1911 Encyclopædia Britannica/Hebel, Johann Peter
HEBEL, JOHANN PETER (1760–1826), German poet and popular writer, was born at Basel on the 10th of May 1760. The father dying when the child was little over a year old, he was brought up amidst poverty-stricken conditions in the village of Hausen in the Wiesental, where he received his earliest education. Being of brilliant promise, he found friends who enabled him to complete his school education and to study theology (1778–1780) at Erlangen. At the end of his university course he was for a time a private tutor, then became teacher at the Gymnasium in Karlsruhe, and in 1808 was appointed director of the school. He was subsequently appointed member of the Consistory and “evangelical prelate.” He died at Schwetzingen, near Heidelberg, on the 22nd of September 1826. Hebel is one of the most widely read of all German popular poets and writers. His poetical narratives and lyric poems, written in the “Alemanic” dialect, are “popular” in the best sense. His Allemannische Gedichte (1803) “bucolicize,” in the words of Goethe, “the whole world in the most attractive manner” (verbauert das ganze Universum auf die anmutigste Weise). Indeed, few modern German poets surpass him in fidelity, naïveté, humour, and in the freshness and vigour of his descriptions. His poem, Die Wiese, has been described by Johannes Scherr as the “pearl of German idyllic poetry”; while his prose writings, especially the narratives and essays contained in the Schatzkästlein des rheinischen Hausfreundes (Tübingen, 1811; new edition, Stuttg. 1869, 1888), belong to the best class of German stories, and according to August Friedrich Christian Vilmar (1800–1868) in his Geschichte der deutschen Literatur are “worth more than a cartload of novels” (wiegen ein ganzes Fuder Romane auf). Memorials have been erected to him at Karlsruhe, Basel and Schwetzingen.

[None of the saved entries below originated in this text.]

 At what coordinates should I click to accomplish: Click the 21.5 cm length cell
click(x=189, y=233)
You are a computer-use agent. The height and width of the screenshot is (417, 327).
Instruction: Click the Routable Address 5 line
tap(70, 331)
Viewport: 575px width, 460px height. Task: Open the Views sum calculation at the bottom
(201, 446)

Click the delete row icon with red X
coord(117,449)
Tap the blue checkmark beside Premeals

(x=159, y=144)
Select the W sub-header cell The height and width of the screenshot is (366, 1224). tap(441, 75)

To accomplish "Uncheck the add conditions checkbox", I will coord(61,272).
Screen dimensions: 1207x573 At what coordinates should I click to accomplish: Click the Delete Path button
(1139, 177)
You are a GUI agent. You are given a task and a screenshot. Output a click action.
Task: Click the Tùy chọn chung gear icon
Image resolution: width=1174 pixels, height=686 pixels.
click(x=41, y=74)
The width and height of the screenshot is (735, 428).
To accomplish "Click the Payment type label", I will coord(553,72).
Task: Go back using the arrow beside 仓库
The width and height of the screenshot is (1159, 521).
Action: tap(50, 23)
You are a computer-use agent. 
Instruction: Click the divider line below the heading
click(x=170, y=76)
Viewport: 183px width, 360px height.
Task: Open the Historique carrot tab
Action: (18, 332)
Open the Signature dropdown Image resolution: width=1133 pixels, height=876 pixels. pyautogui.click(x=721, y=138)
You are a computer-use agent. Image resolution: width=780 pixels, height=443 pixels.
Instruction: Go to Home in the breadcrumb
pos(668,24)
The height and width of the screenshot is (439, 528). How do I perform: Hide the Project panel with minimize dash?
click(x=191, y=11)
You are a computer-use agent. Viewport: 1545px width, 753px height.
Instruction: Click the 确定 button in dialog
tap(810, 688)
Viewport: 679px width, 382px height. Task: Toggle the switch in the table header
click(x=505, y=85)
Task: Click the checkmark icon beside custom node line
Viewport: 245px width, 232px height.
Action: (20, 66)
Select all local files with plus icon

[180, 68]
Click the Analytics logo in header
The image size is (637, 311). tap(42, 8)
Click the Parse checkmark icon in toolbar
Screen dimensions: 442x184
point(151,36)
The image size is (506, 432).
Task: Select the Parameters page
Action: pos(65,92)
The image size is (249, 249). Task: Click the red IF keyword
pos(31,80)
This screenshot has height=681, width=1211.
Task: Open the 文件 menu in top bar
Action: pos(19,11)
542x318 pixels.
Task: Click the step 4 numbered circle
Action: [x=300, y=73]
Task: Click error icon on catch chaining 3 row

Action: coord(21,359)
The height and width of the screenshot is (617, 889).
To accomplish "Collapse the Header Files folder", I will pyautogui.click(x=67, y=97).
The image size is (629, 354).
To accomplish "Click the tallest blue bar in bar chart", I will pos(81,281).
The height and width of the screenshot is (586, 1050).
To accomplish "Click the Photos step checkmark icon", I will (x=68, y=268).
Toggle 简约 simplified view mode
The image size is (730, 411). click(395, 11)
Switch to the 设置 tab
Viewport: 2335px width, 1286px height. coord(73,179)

A complete edition of Hebel’s works—Sämtliche Werke—was first published at Stuttgart in 8 vols. (1832–1834); subsequent editions appeared in 1847 (3 vols.), 1868 (2 vols.), 1873 (edited by G. Wendt, 2 vols.), 1883–1885 (edited by O. Behaghel, 2 vols.) and 1905 (edited by E. Keller, 5 vols.), as well as innumerable reprints. Hebel’s correspondence has been edited by O. Behaghel (1883). See G. Längin, J. P. Hebel, ein Lebensbild (1894), and the introduction to Behaghel’s edition.